Despite being the second youngest member of the State University System of Florida, Florida Gulf Coast University, which was founded in 1991 and began classes in 1997, has become a leading economic engine in Southwest Florida.
New university President Aysegul Timur spoke about FGCU’s role in economic growth, as well as the synergy between the business community and the university during a Real Estate Investment Society of Southwest Florida luncheon Tuesday in Fort Myers.
Timur was selected to become the school’s fifth president on May 4 following a unanimous endorsement from the FGCU Board of Trustees. Her presidency was then confirmed by the Florida Board of Governors on June 22.
“I am beyond excited to serve our remarkable students and also the outstanding faculty and staff that I work with every day,” Timur said, “but most importantly, the outstanding community that we are a part of.”
In a quarter of a century, FGCU built 64 undergraduate programs, 33 graduate programs and has had nearly 47,000 graduates.
As a regional comprehensive university, FGCU comprises 87% of students from Florida, 47% of which are from Southwest Florida. Just13% of the student body are international or out-of-state students.
“We are really truly serving Southwest Florida,” Timur said.
Part of meeting the needs in the community is providing access to affordable higher education, which is evident considering the university hasn’t raised its tuition or fees in the last decade.
FGCU also holds the second-highest graduate employment rate among Florida universities.
Students continue to give back to the region through service-learning hours, requiring all undergraduates to complete at least 80 hours of service in the community.

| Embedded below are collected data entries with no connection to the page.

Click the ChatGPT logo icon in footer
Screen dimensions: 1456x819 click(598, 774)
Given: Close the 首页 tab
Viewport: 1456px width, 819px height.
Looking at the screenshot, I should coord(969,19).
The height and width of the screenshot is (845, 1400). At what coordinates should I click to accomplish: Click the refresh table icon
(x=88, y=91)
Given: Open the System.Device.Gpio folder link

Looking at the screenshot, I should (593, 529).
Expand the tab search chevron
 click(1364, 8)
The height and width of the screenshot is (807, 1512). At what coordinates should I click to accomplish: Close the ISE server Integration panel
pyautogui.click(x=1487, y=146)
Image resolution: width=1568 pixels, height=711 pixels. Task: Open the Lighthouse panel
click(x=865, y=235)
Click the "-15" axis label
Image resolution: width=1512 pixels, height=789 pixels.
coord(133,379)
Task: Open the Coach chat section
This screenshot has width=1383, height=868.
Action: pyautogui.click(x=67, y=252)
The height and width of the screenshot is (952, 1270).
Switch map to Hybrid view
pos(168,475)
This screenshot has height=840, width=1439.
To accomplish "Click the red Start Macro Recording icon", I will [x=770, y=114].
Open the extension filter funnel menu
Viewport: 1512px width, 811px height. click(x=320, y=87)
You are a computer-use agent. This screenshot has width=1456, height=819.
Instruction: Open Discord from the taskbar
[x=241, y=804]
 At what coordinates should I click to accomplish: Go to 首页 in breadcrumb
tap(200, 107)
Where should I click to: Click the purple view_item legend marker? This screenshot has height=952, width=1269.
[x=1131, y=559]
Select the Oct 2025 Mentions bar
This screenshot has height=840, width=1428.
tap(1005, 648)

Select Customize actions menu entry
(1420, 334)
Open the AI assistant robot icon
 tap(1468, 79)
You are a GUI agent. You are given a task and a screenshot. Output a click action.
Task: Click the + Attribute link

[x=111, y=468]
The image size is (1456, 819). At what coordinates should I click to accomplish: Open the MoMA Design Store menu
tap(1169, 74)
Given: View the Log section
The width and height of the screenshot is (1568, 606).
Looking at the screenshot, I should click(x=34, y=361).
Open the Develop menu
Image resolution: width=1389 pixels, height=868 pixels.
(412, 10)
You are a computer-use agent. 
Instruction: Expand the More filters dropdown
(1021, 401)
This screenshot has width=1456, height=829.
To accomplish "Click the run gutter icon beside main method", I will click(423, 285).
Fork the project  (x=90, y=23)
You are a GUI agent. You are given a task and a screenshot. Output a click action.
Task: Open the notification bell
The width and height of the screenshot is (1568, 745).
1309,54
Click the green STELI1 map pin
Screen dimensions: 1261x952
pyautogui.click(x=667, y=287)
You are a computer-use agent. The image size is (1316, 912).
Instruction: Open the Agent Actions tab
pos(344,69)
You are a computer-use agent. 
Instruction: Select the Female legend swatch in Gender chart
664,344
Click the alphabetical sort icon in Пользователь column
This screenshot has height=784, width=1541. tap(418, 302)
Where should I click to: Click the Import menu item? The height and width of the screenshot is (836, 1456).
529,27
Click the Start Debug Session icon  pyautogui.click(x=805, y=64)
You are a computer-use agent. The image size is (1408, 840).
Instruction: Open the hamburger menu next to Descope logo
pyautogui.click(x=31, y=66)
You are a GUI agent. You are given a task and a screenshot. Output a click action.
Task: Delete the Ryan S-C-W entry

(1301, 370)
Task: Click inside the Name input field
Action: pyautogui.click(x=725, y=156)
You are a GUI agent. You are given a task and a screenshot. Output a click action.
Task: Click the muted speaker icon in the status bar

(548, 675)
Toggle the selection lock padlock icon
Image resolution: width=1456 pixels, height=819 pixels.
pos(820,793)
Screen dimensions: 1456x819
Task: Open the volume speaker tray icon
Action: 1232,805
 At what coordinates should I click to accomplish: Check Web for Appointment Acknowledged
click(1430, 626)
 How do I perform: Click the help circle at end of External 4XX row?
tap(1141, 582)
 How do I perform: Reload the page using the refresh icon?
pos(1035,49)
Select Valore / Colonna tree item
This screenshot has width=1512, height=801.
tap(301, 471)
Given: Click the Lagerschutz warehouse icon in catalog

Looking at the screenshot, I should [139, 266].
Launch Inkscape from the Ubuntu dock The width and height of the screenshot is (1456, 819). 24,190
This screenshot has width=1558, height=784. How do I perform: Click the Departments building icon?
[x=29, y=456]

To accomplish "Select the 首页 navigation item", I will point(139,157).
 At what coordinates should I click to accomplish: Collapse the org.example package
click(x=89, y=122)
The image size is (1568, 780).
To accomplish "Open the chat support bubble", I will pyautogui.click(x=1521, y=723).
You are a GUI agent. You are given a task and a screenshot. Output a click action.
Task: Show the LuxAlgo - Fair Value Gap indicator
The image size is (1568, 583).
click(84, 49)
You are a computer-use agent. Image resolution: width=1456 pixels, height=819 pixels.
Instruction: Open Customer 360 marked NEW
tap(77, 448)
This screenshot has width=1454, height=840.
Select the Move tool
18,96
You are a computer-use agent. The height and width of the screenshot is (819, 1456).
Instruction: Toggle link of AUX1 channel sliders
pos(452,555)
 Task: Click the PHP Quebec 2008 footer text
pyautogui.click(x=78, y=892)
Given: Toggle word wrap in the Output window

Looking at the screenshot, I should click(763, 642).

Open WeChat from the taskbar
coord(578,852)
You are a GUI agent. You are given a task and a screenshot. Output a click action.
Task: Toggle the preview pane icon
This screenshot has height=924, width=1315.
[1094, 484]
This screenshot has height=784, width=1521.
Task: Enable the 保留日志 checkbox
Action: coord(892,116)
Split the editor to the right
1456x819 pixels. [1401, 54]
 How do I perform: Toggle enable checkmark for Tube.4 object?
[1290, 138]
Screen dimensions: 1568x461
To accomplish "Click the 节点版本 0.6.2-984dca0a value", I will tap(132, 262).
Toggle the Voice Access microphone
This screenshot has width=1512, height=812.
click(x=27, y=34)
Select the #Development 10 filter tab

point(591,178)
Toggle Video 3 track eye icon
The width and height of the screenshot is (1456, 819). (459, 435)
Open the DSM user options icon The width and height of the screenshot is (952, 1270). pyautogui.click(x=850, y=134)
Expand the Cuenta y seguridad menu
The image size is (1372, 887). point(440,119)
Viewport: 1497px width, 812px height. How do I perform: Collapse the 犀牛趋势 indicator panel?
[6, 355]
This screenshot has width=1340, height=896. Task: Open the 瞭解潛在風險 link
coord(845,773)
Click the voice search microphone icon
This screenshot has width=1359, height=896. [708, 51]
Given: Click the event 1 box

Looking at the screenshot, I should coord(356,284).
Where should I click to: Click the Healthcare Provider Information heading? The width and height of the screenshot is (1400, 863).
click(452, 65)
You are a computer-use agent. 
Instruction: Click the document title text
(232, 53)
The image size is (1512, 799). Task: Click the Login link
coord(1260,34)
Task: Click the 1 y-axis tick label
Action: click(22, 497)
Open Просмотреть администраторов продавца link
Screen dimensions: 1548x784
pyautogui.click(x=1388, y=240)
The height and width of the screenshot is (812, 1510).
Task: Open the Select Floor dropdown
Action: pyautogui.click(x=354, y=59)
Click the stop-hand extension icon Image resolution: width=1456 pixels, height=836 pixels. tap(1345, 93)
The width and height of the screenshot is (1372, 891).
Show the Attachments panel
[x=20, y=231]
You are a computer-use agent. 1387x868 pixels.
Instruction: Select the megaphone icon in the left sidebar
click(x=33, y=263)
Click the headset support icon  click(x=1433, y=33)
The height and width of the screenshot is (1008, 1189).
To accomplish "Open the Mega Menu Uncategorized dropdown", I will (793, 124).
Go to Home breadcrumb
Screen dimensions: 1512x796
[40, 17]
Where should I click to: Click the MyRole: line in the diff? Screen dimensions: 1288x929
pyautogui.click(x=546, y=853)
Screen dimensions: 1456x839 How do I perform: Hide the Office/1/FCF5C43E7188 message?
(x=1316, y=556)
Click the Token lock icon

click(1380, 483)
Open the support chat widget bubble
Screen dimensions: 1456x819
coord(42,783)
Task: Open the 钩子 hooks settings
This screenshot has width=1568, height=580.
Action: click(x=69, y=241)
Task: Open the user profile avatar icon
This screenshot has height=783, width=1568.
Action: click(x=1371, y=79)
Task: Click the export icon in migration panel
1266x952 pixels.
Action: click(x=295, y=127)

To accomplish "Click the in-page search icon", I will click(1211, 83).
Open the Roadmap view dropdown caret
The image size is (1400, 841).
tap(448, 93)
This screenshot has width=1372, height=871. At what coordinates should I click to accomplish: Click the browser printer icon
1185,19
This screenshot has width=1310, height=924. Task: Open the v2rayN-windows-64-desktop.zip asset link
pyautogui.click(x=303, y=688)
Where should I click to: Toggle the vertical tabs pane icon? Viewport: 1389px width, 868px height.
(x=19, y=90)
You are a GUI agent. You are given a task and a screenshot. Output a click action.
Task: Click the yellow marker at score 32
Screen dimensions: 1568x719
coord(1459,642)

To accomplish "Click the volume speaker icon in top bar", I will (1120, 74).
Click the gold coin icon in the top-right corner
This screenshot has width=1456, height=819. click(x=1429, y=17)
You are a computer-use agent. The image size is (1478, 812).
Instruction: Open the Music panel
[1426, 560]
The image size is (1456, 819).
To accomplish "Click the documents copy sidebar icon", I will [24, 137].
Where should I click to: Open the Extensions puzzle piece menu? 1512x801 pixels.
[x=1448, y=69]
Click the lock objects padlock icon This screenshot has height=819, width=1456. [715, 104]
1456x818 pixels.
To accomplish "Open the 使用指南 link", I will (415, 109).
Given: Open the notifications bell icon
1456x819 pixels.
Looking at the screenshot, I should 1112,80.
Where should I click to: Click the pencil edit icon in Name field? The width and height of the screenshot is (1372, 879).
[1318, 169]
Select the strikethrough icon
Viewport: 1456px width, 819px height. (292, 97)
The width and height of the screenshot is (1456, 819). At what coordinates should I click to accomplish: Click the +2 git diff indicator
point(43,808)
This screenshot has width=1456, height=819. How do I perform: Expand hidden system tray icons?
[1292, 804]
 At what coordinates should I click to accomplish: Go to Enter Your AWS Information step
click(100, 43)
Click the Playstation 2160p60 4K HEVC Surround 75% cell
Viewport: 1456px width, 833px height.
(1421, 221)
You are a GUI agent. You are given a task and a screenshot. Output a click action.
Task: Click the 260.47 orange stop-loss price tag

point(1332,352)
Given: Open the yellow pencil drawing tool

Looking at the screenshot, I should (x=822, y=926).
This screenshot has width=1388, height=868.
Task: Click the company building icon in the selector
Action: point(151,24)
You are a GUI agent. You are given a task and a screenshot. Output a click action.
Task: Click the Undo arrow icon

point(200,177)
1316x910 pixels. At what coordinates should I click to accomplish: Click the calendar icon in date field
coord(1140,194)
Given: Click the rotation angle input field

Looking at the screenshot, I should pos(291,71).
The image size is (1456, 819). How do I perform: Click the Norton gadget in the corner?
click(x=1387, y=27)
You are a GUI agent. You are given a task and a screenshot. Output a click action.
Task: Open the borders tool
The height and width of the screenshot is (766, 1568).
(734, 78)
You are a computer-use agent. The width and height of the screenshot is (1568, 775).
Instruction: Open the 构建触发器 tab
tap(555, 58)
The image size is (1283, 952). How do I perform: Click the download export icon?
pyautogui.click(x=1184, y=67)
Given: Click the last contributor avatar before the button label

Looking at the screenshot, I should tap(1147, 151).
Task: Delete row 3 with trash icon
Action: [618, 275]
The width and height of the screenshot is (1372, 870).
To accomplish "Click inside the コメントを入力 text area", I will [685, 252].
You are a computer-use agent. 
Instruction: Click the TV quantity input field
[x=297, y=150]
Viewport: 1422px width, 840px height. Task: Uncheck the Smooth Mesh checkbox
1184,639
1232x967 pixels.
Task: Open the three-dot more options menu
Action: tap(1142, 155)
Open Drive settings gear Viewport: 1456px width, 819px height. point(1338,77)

In total, students have performed more than 4.4 million service-learning hours throughout the region and beyond.
“They have to know our community, they have to integrate our community, they have to be part of our community,” Timur said.
Internships are another way to ensure students are connected to opportunities in the community, Timur said. Her goal is for every student to graduate with at least one internship or connection to careers.
The opportunity for students to be involved members of the community, create connections and have linear job opportunities following graduation also is due to efforts of local businesses and their relationships with the institution.
Timur also listed FGCU’s Water School, which focuses on water research and quality, and the university’s commitment to being a driving force behind new small business owners as cornerstones of its place in the community.
The school’s entrepreneurship program is rated first in the state and 15th nationally, according to data presented by Timur. About one out of every five FGCU entrepreneurship students go on to start their own businesses, with most residing in Southwest Florida. The almost 400 businesses launched by entrepreneurship students have generated more than $100 million in gross revenue since August 2016.
In addition, FGCU is the main provider of health care workers and teachers in the region. Graduates of the school of nursing and the college of education have a 100% employment rate upon graduation.
The institution itself creates more than 3,500 jobs and contributes almost $600 million annually to the economy.
“We are doing this all together in many different ways,” Timur said. “This is your university and is your university not just the degree programs, not just the labor force, but arts and music and the integration to our community in multiple ways. In 25 years, FGCU has made an incredible cultural, intellectual and economic impact. It is our great pleasure to serve you, partner with you and grow our community together.”